WHAT THE TASK REQUIRES =
Reproduce word for word the part of the essay below on good and great leaders that runs between "The Difference Between" and "because they're impressive.", inclusive.

The Difference Between Good Leaders and Great Leaders
I've worked with leaders who could fill a room with their presence. Charismatic. Confident. Magnetic. Everyone loved them.
And I've worked with leaders who were quiet. Understated. The kind of people who walked into a room and immediately made everyone else feel like they mattered.
The first type? They're good leaders. People follow them because they're impressive.
The second type? They're great leaders. People follow them because being around them makes you feel like you can take on the world.
The Leadership Lie
Here's what most people get wrong about leadership: they think it's about being the smartest person in the room. It's not. It's about making the other people in the room smarter.
They think it's about having all the answers. It's not. It's about asking the right questions and then actually listening to the responses.
They think it's about control. It's about trust.
I learned this the hard way. When I was building my first businesses, I thought leadership meant being in charge. Making decisions. Being the boss. And I was decent at it. People listened to me, things got done, the business grew.
But I wasn't a great leader. I was just a good manager wearing a leadership costume.
What Changed
The nervous breakdown changed everything. When you lose everything, your business, your confidence, your sense of who you are, you're forced to rebuild from scratch. And when you rebuild, you get to choose what kind of leader you want to be.
I chose differently the second time.
I stopped trying to be the hero. I started trying to be the person who creates heroes. I stopped giving orders. I started giving people the space and support to figure things out for themselves.
And you know what happened? Everything got better. The work got better. The results got better. The culture got better. The people got better.
The Problem With Extraction
Look at the kind of leadership that builds companies by squeezing every last drop out of their workers. Brilliant strategy financially. But that model is built on extraction. Extract the maximum productivity from every worker. Extract the maximum profit from every transaction. Squeeze everything until there's nothing left.

RAW RECORDS =
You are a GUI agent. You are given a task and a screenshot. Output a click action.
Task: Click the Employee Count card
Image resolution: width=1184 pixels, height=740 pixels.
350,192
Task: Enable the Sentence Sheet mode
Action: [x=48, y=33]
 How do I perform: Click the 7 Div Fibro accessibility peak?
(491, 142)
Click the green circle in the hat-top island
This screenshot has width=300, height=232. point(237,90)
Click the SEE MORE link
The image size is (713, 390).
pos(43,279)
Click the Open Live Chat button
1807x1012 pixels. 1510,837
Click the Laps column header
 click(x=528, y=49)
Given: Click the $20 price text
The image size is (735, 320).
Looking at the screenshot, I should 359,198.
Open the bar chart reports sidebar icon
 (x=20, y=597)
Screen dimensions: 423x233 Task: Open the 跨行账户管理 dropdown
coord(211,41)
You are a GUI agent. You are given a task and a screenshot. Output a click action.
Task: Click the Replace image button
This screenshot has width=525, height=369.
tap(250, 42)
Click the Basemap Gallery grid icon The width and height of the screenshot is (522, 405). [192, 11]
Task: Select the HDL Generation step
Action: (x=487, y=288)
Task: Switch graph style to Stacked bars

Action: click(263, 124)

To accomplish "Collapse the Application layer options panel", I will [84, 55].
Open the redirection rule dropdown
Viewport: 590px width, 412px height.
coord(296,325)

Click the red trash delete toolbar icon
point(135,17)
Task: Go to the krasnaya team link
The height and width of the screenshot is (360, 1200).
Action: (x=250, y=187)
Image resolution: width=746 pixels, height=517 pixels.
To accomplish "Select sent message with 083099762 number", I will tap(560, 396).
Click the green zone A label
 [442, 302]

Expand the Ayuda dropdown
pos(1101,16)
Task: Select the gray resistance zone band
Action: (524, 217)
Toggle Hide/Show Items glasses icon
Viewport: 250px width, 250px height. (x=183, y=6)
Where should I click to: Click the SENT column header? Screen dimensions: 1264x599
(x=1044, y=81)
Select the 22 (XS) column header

THE RESULT =
The Difference Between Good Leaders and Great Leaders
I've worked with leaders who could fill a room with their presence. Charismatic. Confident. Magnetic. Everyone loved them.
And I've worked with leaders who were quiet. Understated. The kind of people who walked into a room and immediately made everyone else feel like they mattered.
The first type? They're good leaders. People follow them because they're impressive.